In addition to these 2 files, you may or may not want to use openfold to generate the msa features. For example, you can run the msa stage of alphafold2 and then take the msa directories coming out of that by pointing to that directory with the --use_precomputed_alignments flag.
In the test directory, you will find the CDK case: there you have pyTorch dictionaries, sequences and precomputed msa files to run predict_with_crosslinks.py. If you want, we can also add the space separated restraint file instead (it looks very much like the one in the ReadMe).
Hope this helps!
from alphalink.
Thanks it helps. It would be helpful to have the space separated restraint file for the CDK example (this would be the data informed by crosslinking MS data, correct?). And if I understand, then I do not need the preprocessing_distributions and may follow the 'default representation'? Having those data in text form rather than pyTorch dictionary would be helpful as I am not (yet?) very familiar with the representation and our own data would be closer to the text form.
from alphalink.
I uploaded the corresponding CSV files. Note that CDK was a theoretical experiment (proof-of-concept), the links correspond to simulated data. The real data for the membrane set is also in the git (still in PyTorch format though).
Yes, for the CDK example you can use the CSV directly as an input to the photo-AA network.

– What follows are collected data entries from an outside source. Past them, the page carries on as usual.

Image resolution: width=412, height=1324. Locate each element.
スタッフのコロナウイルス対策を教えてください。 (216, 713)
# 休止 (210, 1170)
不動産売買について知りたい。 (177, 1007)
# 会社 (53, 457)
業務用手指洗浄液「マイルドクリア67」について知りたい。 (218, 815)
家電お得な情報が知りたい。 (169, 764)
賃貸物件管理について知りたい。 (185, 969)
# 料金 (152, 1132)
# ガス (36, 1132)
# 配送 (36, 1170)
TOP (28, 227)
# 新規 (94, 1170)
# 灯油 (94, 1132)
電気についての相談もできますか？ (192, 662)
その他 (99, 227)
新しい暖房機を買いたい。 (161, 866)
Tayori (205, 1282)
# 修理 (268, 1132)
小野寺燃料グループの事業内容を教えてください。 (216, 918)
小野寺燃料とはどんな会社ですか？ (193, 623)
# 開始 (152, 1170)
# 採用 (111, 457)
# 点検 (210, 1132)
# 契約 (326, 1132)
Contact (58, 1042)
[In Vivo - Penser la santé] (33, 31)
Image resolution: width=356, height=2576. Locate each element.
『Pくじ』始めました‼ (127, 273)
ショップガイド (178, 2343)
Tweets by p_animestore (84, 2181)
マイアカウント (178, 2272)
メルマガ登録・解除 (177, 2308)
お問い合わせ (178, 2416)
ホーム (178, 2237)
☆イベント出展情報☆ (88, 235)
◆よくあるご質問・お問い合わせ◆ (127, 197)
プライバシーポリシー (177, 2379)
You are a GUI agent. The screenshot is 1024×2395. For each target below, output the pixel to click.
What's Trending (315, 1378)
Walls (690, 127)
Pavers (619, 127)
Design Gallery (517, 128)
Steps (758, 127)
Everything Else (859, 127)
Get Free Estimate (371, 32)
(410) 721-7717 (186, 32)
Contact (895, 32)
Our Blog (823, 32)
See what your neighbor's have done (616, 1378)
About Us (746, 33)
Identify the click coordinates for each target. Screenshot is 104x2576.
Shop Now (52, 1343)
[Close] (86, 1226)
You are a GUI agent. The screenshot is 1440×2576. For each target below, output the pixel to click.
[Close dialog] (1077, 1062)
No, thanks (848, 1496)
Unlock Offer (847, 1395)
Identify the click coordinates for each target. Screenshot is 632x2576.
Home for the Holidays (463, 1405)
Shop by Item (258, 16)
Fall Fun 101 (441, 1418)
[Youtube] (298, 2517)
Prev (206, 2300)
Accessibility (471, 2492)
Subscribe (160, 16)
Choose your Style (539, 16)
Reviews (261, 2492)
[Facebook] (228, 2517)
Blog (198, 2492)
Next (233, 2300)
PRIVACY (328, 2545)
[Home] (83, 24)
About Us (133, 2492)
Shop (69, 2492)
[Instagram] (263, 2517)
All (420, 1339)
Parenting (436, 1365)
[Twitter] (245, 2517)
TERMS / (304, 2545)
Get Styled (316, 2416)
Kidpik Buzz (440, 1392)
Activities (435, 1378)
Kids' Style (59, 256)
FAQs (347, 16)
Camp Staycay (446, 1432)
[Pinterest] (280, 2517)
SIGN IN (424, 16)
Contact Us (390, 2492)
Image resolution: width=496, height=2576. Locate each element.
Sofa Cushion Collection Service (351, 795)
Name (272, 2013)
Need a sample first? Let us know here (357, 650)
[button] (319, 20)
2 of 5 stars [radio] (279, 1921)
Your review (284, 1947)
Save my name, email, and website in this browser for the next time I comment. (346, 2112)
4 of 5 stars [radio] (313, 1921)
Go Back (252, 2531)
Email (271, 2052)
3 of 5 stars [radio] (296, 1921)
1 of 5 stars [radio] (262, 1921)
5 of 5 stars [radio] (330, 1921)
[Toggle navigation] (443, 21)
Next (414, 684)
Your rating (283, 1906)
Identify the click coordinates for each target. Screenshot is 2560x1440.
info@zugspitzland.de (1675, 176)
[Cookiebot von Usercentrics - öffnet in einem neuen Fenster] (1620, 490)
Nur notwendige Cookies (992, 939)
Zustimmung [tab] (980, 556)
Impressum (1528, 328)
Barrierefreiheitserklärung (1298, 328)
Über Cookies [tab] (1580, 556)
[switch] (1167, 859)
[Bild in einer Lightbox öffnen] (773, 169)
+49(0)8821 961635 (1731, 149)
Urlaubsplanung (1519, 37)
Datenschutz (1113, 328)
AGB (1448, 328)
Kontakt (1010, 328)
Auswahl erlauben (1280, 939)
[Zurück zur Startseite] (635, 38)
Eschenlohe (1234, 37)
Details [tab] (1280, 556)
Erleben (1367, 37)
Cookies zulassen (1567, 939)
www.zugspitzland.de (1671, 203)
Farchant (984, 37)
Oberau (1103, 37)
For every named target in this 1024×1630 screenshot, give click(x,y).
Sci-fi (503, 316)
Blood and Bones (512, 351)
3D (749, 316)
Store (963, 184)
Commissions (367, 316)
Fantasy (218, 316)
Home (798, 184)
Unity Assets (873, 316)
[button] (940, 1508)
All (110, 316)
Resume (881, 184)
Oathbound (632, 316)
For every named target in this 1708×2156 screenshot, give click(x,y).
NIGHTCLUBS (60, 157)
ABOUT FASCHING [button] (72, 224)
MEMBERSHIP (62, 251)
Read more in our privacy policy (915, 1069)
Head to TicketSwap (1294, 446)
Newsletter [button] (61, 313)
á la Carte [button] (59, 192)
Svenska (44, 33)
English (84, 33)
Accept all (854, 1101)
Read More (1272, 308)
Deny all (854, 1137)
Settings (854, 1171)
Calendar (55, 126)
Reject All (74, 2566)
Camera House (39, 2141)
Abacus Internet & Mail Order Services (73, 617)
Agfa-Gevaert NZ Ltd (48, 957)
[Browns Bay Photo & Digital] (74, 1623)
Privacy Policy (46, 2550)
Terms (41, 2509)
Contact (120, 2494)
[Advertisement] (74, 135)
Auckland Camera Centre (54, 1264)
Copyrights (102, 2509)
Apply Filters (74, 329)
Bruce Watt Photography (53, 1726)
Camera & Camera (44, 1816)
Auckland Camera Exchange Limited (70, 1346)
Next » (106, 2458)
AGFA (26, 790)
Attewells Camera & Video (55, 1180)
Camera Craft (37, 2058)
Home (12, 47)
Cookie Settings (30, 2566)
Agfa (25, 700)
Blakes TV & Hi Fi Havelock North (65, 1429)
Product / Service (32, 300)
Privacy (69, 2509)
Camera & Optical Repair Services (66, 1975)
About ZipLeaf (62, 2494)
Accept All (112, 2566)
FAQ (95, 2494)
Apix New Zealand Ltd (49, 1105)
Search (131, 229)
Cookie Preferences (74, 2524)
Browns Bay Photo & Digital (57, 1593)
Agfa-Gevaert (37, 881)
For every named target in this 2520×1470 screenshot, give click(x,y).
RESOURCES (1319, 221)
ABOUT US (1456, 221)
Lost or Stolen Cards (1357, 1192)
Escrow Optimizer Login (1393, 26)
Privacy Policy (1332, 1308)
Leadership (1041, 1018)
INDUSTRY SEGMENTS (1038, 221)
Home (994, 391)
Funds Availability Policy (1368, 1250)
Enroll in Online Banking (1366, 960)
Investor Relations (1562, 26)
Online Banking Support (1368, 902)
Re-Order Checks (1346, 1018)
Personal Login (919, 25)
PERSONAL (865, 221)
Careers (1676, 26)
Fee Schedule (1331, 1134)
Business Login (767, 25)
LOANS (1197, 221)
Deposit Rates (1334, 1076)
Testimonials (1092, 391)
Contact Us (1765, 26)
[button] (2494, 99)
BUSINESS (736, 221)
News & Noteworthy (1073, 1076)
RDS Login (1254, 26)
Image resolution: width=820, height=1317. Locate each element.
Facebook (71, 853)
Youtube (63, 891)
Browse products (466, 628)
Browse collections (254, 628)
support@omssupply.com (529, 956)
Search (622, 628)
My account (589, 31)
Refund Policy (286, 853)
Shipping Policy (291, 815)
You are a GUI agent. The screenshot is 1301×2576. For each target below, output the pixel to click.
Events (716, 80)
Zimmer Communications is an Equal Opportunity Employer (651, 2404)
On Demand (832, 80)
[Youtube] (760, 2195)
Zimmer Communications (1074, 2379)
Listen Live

For your data, you could do the same, if your data is close to 10A. If you need a different cutoff, you would need to use the distogram network. Here you could use the contacts_to_distograms.py to preprocess your CSV data (same format as the input to the network ("default representation")).
from alphalink.
Hi,
Could you share some detailed commands to play with -neff flag? should we run it with predict_with_crosslinks.py script?
predict_with_crosslinks.py --distograms --checkpoint_path resources/AlphaLink_params/finetuning_model_5_ptm_CACA_10A.pt 7K3N_A.fasta restraints.csv uniref90.fasta mgy_clusters.fa pdb70/pdb70 pdb_mmcif/mmcif_files uniclust30_2018_08/uniclust30_2018_08 --neff
Thanks.
Yan
from alphalink.
Neff is a number - the number of effective sequences in the MSA, as described in the AlphaLink paper, the original AlphaFold2 paper (Fig.5) and previous publicaitons. It acts at the MSA level by subsampling MSA to a given number of effective sequences.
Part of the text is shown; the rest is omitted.